Язык стал тонким как игла, завис на секунду над самым родничком савушкиного достоинства, примерился и скользнул вниз, разрывая внутренности. Боль мгновенно раскрыла лопасти внутри майорова тела, полосуя органы и разрывая ткани. Савушкин исторг из себя звук похожий одновременно на вой и на рев. Он и сам испугался собственного голоса.
Запахло жженой резиной и вчерашним дождем. Савушкин открыл глаза, увидел небо и два испуганных глаза.
- С вами все в порядке?
- Ты кто? - спросил майор обладателя глаз.
Савушкина подхватили под руки, развернули головой в небо. Он огляделся. Пешеходный переход, тойота на краю мира, у самой белой полосы и перепуганный дизайнер с немытой головой. Справа старушка с черными точками вместо глаз. Рядом с ней худощавая девица под руку с неким подобием человека. Абсолютно разношерстная компания, ни по весу, ни по ранжиру в одну папку их не сунешь.
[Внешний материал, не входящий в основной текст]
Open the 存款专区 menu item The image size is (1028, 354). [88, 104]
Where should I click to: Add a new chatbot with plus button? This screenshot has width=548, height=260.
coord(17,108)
Всё это должно было необычайно раздражать, но почему-то Савушкин был абсолютно безразличен.
За спиной сердобольно прошептали:
- Ездиют кто как хочет, а потом вот происходит всякое.
- Послушайте, да он сам мне под колеса прыгнул!
- Лохмы отрастили и людей давят! - вставила свою реплику бабуля с крошечными глазами.
Хозяин немытой башки отмахнулся.
- Вы где живете? - участливо спросил Савушкина дизайнер, - давайте я вас подвезу.
- Не знаю, - ответил майор, - не помню.
Майор силился воскресить в памяти адрес, но бесполезно. Как же так? Как можно забыть адрес собственной регистрации!
- В больницу его надо. Смотри, зеленый какой.
Голоса вокруг продолжали ворковать, постепенно сливаясь в однообразный гул.
- Знаете что, а пойдемте ко мне, - услышал Савушкин знакомый голос и обернулся.